Barack Obama, in a Jan. 18 op-ed article for The Wall Street Journal unintentionally made a mockery of his Administration’s regulatory actions. Oh, he was trying his best to persuade readers that “We have preserved freedom of commerce while applying those rules and regulations necessary to protect the public against threats to our health and safety and to safeguard people and businesses from abuse.” But he missed his mark.
He wrote that he was signing an executive order requiring federal agencies to “ensure that regulations protect our safety, health and environment while promoting economic growth…Sometimes,” he wrote, “these rules have gotten out of balance.” A recent unbalanced example occurred when the EPA Jan. 14 revoked the permit for the largest mountain-top coal mining operation in West Virginia, for the first time withdrawing a water permit the agency had previously issued. Company engineers told me last year that no damage was done to nearby streams, most of which were no more than gullies that filled with water when it rained.
To justify his heroic plans to shrink regulations, Obama used, as an example that “the FDA has long considered saccharin, the artificial sweetener, safe for people to consume. Yet for years, the EPA made companies treat saccharin like other dangerous chemicals. The EPA wisely eliminated this rule last month.” (Applause, please.)
The President could have cited the EPA’s attempt to declare milk a hazardous chemical as an example of outlandish regulations. New rules would require the dairy industry to handle spilled milk as if it were a hazardous waste and build special structures to prevent runoff. It’s no use crying over spilt milk. But It’s surely an over reach that parts with logic. It “defies common sense,” complained Matt Smego of the Michigan Farm Bureau. Michigan has 2,299 dairy farms that provide a $5 billion impact on the state’s economy.
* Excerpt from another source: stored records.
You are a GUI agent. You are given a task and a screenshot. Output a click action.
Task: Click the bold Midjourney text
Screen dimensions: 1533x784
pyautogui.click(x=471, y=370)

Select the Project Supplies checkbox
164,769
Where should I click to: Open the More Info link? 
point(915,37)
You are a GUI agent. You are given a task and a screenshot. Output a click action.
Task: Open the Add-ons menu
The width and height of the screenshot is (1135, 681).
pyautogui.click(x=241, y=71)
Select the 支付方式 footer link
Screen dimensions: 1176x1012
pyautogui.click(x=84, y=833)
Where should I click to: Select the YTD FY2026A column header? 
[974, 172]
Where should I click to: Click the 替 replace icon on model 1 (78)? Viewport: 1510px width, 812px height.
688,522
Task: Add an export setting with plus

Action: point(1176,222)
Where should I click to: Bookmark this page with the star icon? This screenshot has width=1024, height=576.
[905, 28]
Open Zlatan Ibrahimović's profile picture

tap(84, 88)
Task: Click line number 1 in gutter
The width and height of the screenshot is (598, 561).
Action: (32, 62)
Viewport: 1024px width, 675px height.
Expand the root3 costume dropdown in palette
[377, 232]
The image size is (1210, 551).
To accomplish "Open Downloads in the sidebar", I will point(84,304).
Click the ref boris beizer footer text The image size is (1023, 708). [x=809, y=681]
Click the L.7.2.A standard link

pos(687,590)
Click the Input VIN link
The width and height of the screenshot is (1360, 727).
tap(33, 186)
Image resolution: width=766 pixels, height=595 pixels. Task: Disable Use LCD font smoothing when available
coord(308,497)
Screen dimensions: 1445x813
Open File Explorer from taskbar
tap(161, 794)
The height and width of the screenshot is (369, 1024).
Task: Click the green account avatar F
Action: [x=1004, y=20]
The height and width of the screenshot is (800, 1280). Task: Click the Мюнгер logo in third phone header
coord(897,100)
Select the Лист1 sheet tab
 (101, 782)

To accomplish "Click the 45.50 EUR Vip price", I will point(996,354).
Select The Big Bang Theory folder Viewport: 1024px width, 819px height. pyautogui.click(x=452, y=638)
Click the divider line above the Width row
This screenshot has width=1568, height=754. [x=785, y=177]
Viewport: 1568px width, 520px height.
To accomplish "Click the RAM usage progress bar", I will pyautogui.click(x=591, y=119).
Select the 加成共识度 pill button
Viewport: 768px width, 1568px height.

Obama’s Wall Street Journal article obviously is another attempt to gain the business community’s support and give the impression that he is moving toward the political center. But according to data from the Government Accountability Office, federal agencies promulgated 43 rules during the fiscal year ending Sept. 30, 2010 that cost an estimated $28 billion, the highest level since 1981, the earliest date for which records are available.
The costs of regulation are known as “the hidden tax,” because they are shielded from view and paid for indirectly through higher prices and less innovation. An estimate of total cost was commissioned by the Small Business Administration in September. It came up with the astounding figure of $1.75 trillion costs a year in rules and restrictions. That amounts to $15,000 for every household in America.
According to a major Heritage Foundation study, here are a few of the most costly regulatory actions of the fiscal 2010 year:
*Fuel economy and emission standards for passenger cars, and other vehicles with an annual cost of $10.8 billion for model years 2012 to 2016. For auto companies to recover these costs, National Highway Transportation Safety Administration estimates the standards will lead to vehicle price hikes averaging $457 per vehicle in 2012 and $985 per vehicle in 2016.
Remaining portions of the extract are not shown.